**Complete the following**
[1] According to the biographical text below, when did the New York Times Magazine publish Jose Antonio Vargas's essay about his life as an undocumented immigrant?
[2] Go on with the biographical text about Ms. Stonesifer and Jose Antonio Vargas, picking up after its last sentence.

**Reading text**
□ □ □ □ □

Ms. Stonesifer has served as a trustee of The Rockefeller Foundation, a private foundation dedicated to promoting the well-being of humanity throughout the world, since 2019, as an emeritus member of the Museum Council of the Smithsonian National Museum of African American History and Culture since 2021, and as a member of the Museum Council from 2012 to 2020. Ms. Stonesifer has been a member of the Board of Advisors of TheDream.US, a college access and success program for immigrant students, since 2020.


Jose Antonio Vargas

Journalist, Filmmaker, Activist, and Founder of Define American

Jose Antonio Vargas

Jose Antonio Vargas is an award-winning journalist, filmmaker, and the founder of Define American, a media and culture campaign that seeks to elevate the conversation around immigration and citizenship in a changing America.

In June 2011, the New York Times Magazine published a groundbreaking essay he wrote in which he revealed and chronicled his life in America as an undocumented immigrant, stunning media and political circles and attracting worldwide coverage. A year later, he appeared on the cover of TIME magazine internationally with fellow undocumented immigrants as part of a follow-up cover story. Since then, he has testified at a Senate Judiciary Committee hearing on immigration reform, and written and directed “Documented,” a documentary feature film on his undocumented experience. It world premiered as the centerpiece of the 2013 AFI Docs film festival in Washington, D.C. and will air on CNN in summer 2014.

□ □ □ □ □

**Data listing**
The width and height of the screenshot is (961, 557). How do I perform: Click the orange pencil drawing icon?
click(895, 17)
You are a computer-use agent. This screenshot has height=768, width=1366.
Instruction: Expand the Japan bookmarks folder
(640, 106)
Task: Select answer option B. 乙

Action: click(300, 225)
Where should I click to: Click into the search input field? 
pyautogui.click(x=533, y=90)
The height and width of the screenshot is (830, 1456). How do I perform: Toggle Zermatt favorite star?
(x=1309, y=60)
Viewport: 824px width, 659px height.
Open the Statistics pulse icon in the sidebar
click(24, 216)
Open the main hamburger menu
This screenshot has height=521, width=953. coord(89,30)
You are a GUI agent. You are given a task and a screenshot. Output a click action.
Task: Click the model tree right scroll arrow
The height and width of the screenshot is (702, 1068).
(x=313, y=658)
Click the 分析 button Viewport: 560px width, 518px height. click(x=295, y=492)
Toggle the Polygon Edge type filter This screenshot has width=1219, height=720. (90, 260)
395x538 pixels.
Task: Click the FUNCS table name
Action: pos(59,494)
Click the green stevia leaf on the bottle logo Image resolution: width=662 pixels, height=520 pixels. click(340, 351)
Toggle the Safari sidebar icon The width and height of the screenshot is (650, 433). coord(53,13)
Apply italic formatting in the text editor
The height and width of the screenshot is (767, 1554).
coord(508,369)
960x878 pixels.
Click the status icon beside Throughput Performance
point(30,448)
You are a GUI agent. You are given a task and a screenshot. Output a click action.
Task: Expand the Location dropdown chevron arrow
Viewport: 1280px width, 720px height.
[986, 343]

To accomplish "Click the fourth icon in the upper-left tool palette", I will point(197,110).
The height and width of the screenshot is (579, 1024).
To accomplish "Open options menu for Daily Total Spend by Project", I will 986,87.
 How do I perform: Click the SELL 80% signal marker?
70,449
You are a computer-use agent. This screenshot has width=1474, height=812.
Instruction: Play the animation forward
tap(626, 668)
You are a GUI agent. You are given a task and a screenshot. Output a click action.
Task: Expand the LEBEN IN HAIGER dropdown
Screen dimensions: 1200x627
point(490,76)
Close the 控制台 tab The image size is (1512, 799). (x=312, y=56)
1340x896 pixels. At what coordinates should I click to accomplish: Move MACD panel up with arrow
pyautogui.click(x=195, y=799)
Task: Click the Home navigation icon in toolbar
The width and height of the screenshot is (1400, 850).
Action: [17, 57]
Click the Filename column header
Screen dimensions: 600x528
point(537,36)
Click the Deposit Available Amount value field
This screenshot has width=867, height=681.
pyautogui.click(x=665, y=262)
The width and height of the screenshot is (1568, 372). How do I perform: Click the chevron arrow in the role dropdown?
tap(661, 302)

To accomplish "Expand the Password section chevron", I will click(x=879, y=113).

□ □ □ □ □

**Per-task answers**
[1] June 2011.

[2]
He’s written for daily newspapers (Philadelphia Daily News, San Francisco Chronicle) and national magazines (The Atlantic, Rolling Stone) and was a senior contributing editor at the Huffington Post. At the Washington Post, he was part of the team that won a Pulitzer Prize for covering the Virginia Tech massacre, and his 2006 series on HIV/AIDS in Washington, D.C. inspired “The Other City,” a documentary feature film he co-produced and wrote. It world-premiered at the 2010 Tribeca Film Festival and aired on Showtime. That same year, he wrote an exclusive profile of Facebook founder and CEO Mark Zuckerberg for the New Yorker.

He has appeared on several national and international television and radio programs, including Nightline, The O’Reilly Factor, and The Colbert Report.


Diana Won

Program Director, Pershing Square Foundation

Diana is the Program Director for the Pershing Square Foundation, where she is responsible for program management, grant administration, communications, and due diligence. In her current role, Diana is focused on managing the foundation’s portfolio of grants, building new partnerships, and offering strategic support to grantee partners.

Diana joined the Foundation from Seoul, South Korea where she was a Consultant at MYSC. There she supported entrepreneurs in Southeast Asia, lectured at universities on design thinking, and helped adapt frameworks to measure social impact.

Diana has a background in community-economic development and entrepreneurship. While receiving her graduate degree, Diana worked at the State Department in Lima, Peru and developed a case study on public-private partnerships at the William Davidson Institute. Diana was a Fulbright Scholar in Bucaramanga, Colombia and has worked on community development issues in Newark, NJ. She was a Term Trustee of the Asia Foundation (2017-2019). Diana is currently teaching at Glasgow Caledonian University’s New York campus.

Diana graduated from Rutgers University’s Bloustein School with a BA in Urban Planning and Public Policy and holds an MPP from the University of Michigan’s Gerald R. Ford School.